Was wiegt schwerer: der Einsatz für das Klima oder Recht und Gesetz? Auch in Mannheim setzen Umweltgruppen wie etwa Extinction Rebellion auf zivilen Ungehorsam als Protest - und testen mit Straßenblockaden nicht nur die Geduld der Autofahrer, sondern auch die Grenzen der Justiz. Am Amtsgericht Mannheim hat jüngst ein Richter im Rahmen der Beweisführung und in Absprache mit dem angeklagten Aktivisten sowie seines Anwalts das Verfahren eingestellt. Inwiefern sich diese Entscheidung aber auf weitere anstehende Verfahren auswirkt, müssen jeweils die Richter von Fall zu Fall neu entscheiden.

Dabei war dieser Prozess, der sich um eine Blockade der Kunststraße im vergangenen Sommer gedreht hatte, lediglich einer von vielen, die in Mannheim, der Region und bundesweit zurzeit laufen. Auf der Anklagebank sitzen überall Aktivisten und Aktivistinnen, die sich als Klimaschutzkämpfer für eine gute Sache sehen und fordern, ihren Einsatz zu entkriminalisieren.

Aber sind solche Aktionen von der Versammlungs- und Meinungsfreiheit rechtlich gedeckt oder sind sie strafbar? Ob dieser zivile Ungehorsam zumindest moralisch gerechtfertigt ist, kann Bernward Gesang, Professor für Philosophie an der Universität Mannheim wissenschaftlich beantworten. „Der zivile Ungehorsam ist dann legitim, wenn er gewaltarm ist, öffentlich passiert, sein Ziel im Sinne des Allgemeinwohls sowie wahrscheinlich erfolgreich ist. Und alle rechtlich zulässige Mittel bereits ausgeschöpft wurden“, so der Professor mit dem Schwerpunkt Umwelt- und Klimaethik.

Dabei unterscheidet Gesang zwischen Klimaschutzaktivisten, die sich für eine Verbesserung des Klimas und damit für alle Menschen einsetzen. Und Gruppen wie Querdenkern oder Rechtsradikalen. Sie hätten eben keinen glaubwürdigen Bezug für das Allgemeinwohl, sondern wollten nur eine Teilgruppe besser stellen.

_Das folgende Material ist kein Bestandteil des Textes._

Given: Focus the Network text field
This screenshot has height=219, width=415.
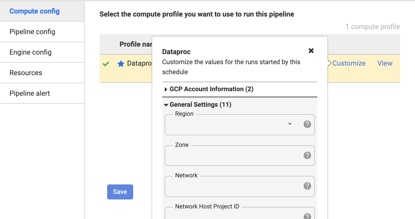Looking at the screenshot, I should tap(233, 186).
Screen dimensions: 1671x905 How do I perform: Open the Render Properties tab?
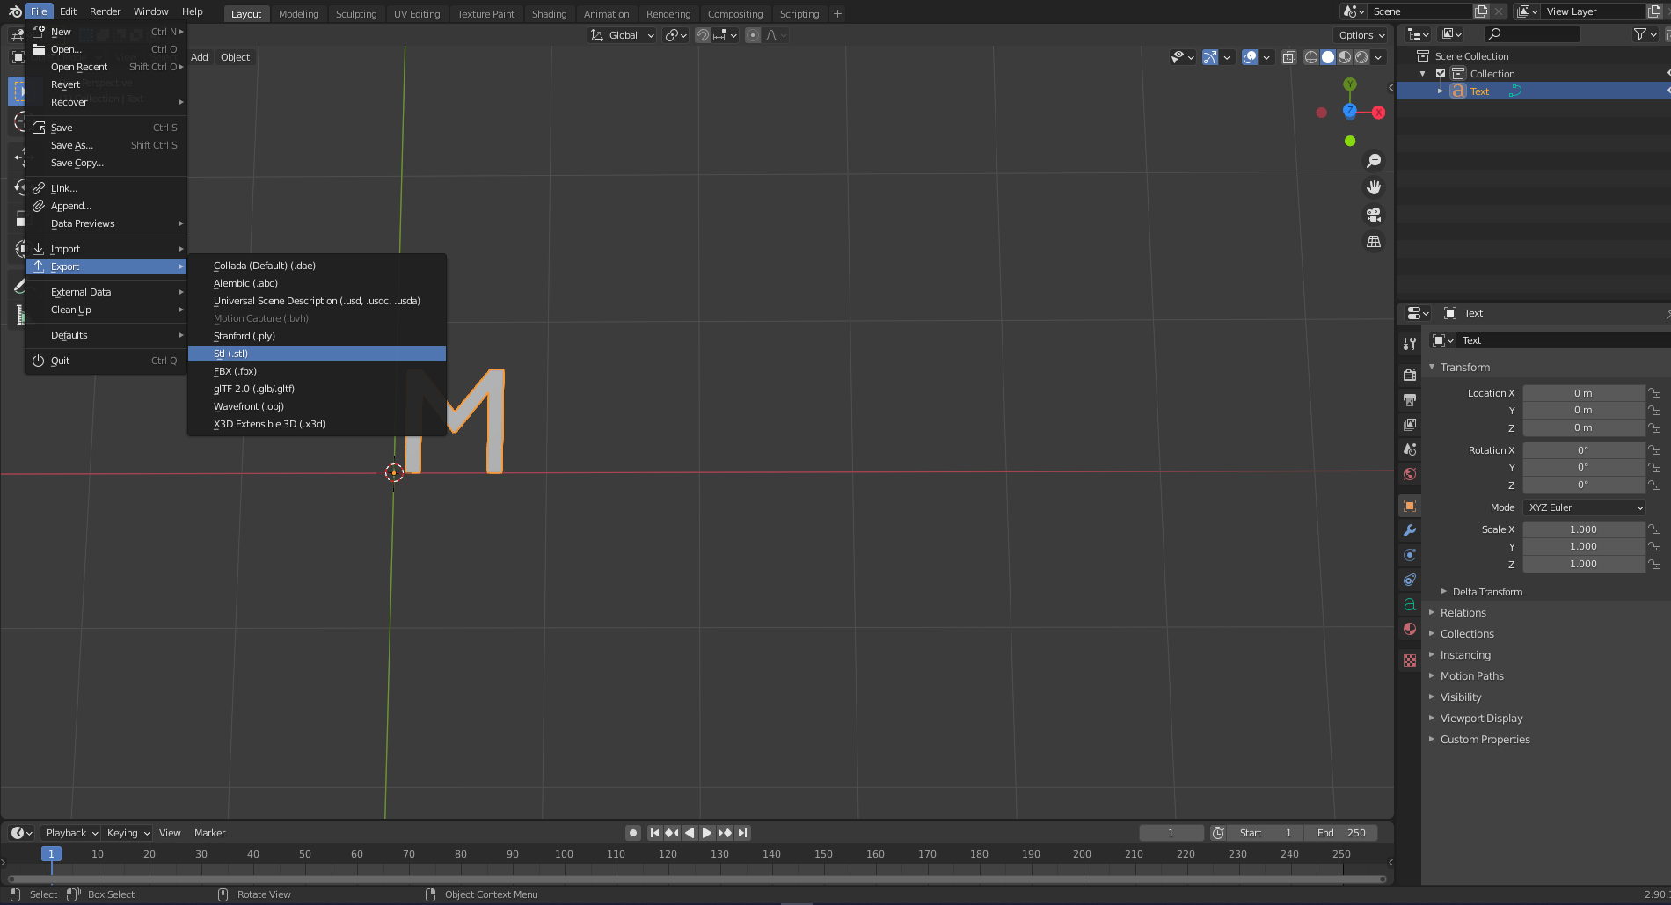(1410, 374)
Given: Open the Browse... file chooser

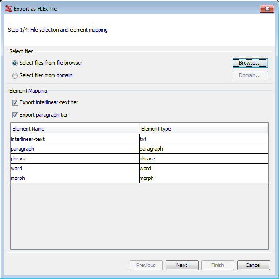Looking at the screenshot, I should click(250, 63).
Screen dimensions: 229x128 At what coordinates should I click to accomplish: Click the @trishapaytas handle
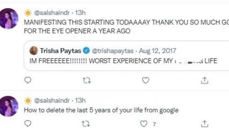click(x=113, y=51)
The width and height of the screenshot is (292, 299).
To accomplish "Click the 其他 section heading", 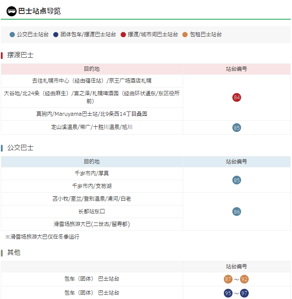I will tap(14, 253).
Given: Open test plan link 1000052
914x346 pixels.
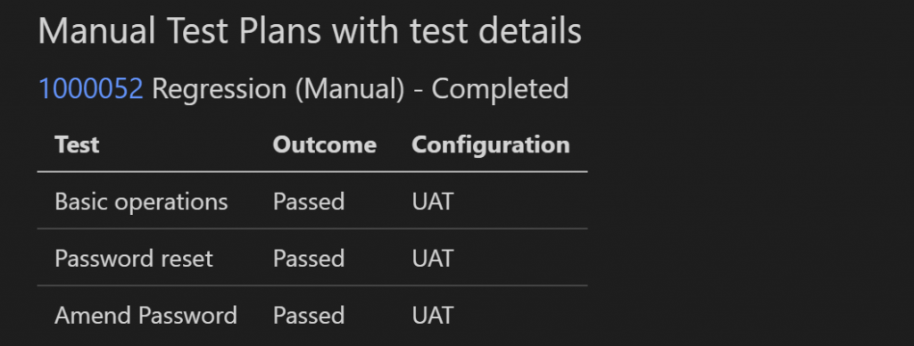Looking at the screenshot, I should coord(90,89).
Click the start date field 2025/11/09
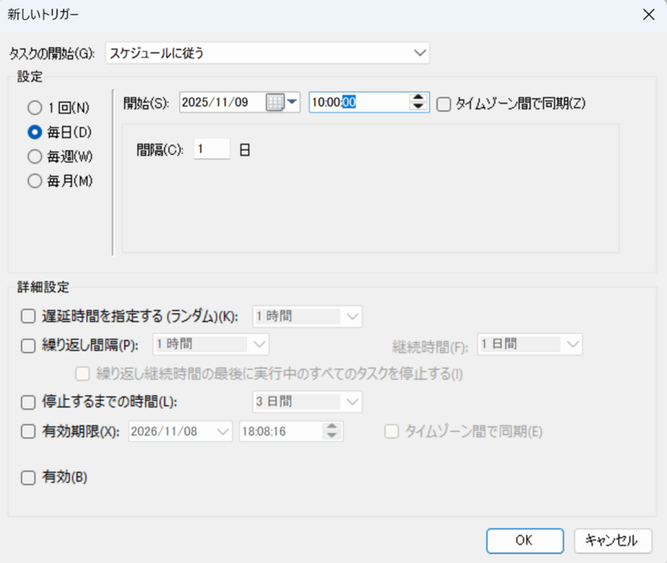The height and width of the screenshot is (563, 667). 221,102
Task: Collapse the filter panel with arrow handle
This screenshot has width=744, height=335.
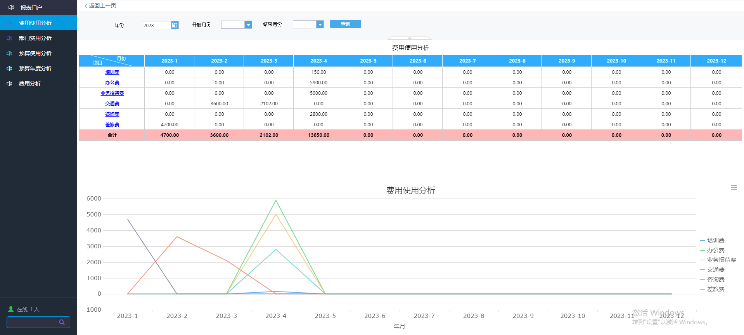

Protest-Aktionen müssen gewaltarm bleiben
Bernward Gesang Philosoph

Hier stelle sich die ethische Frage: Wer wird durch Erreichen des Ziels der Proteste in welchem Maße geschädigt? Allerdings gäbe es dabei Grenzen: So müssen die Aktionen gewaltarm bleiben, soll heißen: Während einer Straßenblockade muss gewährleistet sein, dass Notfälle durch eine Rettungsgasse durchkommen und auch sonst keine „nennenswerten“ Schäden bei anderen entstehen.

Wie der Umgang zwischen Umweltaktivisten in Mannheim mit der Polizei ist? „Sehr gut, bislang gab es keine verbalen Auseinandersetzungen, alles war gewaltfrei. Wir sprechen die Demonstranten an und fordern drei Mal auf, die Fahrbahn freizugeben“, schildert ein Polizeisprecher. Kommen die Aktivisten der Aufforderung nicht nach, greifen die Einsatzkräfte durch: Indem sie die Protestler wegtragen oder die Feuerwehr anrückt. Etwa, um wie beim Protest im Juli auf der Kunststraße oder im Dezember in der Fressgasse die mit Kleber auf der Straße fixierten Hände eines Aktivisten per Spezialstoff zu lösen. Später erfolge dann das Aufnehmen von Personalien und mögliche Anzeigen.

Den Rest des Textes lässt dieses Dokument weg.